Once more, with feeling. The Rules:

1. Leave me a casual comment of no particular significance, like a lyric to your current favorite song, your favorite kind of sandwich,or maybe your favorite game. Any remark, meaningless or not. Or, you know -- indicate you want the 5 questions. In fact any comment you leave to this will get questions. Even if that comment is "No."
2.I will respond by asking you five personal questions so I can get to know you better. Or piss you off. Or see how creative you can be. If I'm lucky all 3 in 1 go. (I have a historically bad track record at asking these questions, but let's see if I can think of them all this time.)
3. Update your LJ with the answers to the questions.
4. Include this explanation and offer to ask someone else questions in your own post.
5. When others respond with a comment, you will ask them five questions.
6. It spawns. Again.


ETA: I'm not going to try to ask the questions in the order requested. One thing I've learned from the last time around is that, if I try to be too organized about it, I never ask anything. So I'm going to accumulate questions as I think of them, and I'll reply to each message when I get to five. So don't be surprised if it takes a while to get to you: it just means I haven't finished all five questions yet.
[livejournal.com profile] mikekn">
1. What is *your* all time favorite game (modern or period)?

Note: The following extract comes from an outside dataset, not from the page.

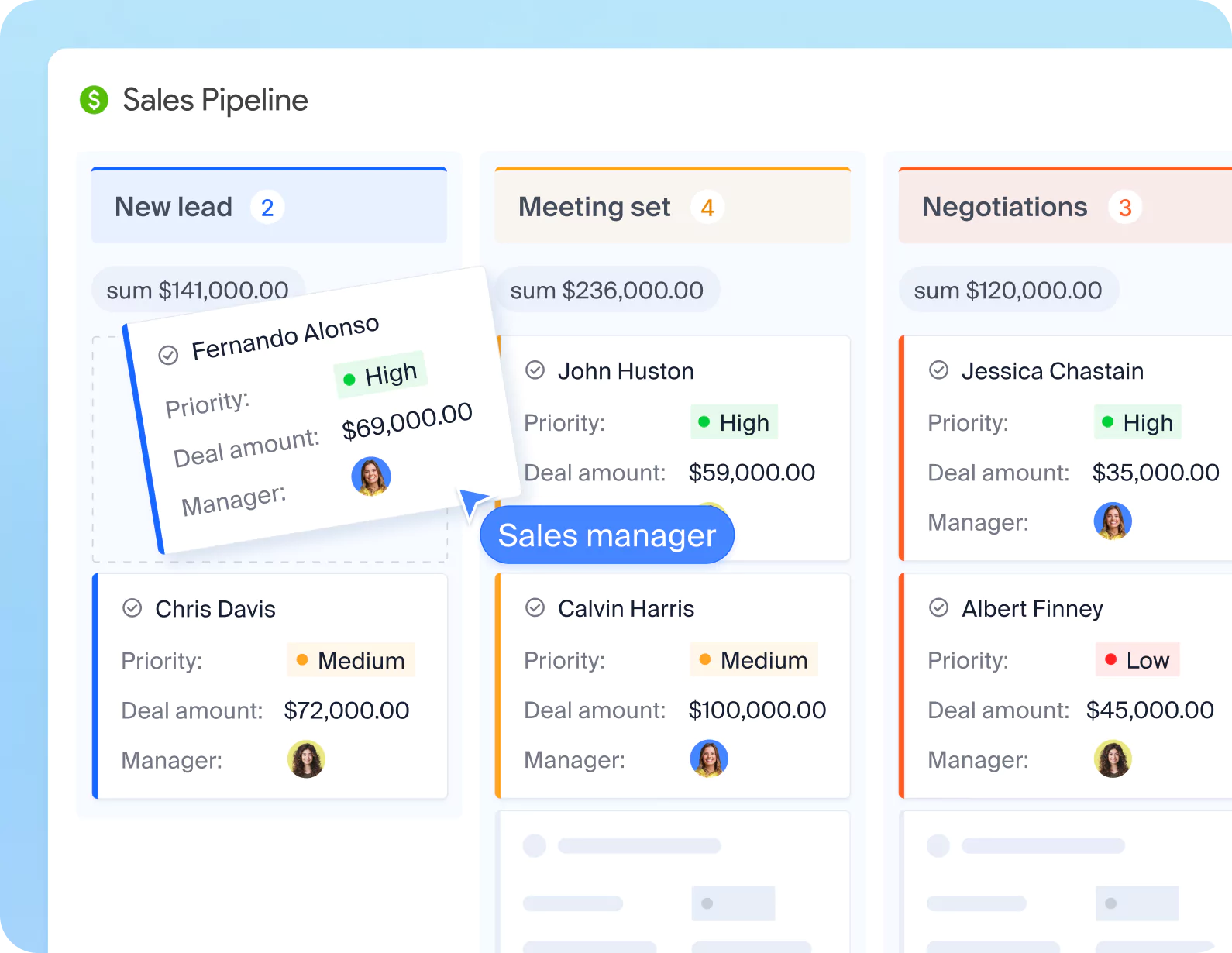The width and height of the screenshot is (1232, 953).
Task: Click the checkmark icon beside Fernando Alonso
Action: coord(169,355)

Poker -- really, nothing else even comes close. In particular, Dealer's Choice has everything I look for in a game: a combination of a fundamental core that I understand, chaotically shifting details, and a deep social dynamic. In general, I'm a crappy strategist but a decent tactician, so Poker suits my skills decently well.

We've got a monthly table that's been running for something north of ten years now. It remains one of my highlights of the month.

2. What SCA accomplishment (not award) are you most proud of?

Tricky, given the breadth of my interests. Two seem to be about tied, so I'll give both of them. On the one hand, there is "getting a lot of people started in the SCA" -- between the online question-answering and college demos, it's turned out to be one of my real passions. On the other, there is "teaching a lot of people how to enjoy period dancing", which has always been my real focus: not just focusing on authenticity and not just having fun, but showing how the two go hand-in-hand.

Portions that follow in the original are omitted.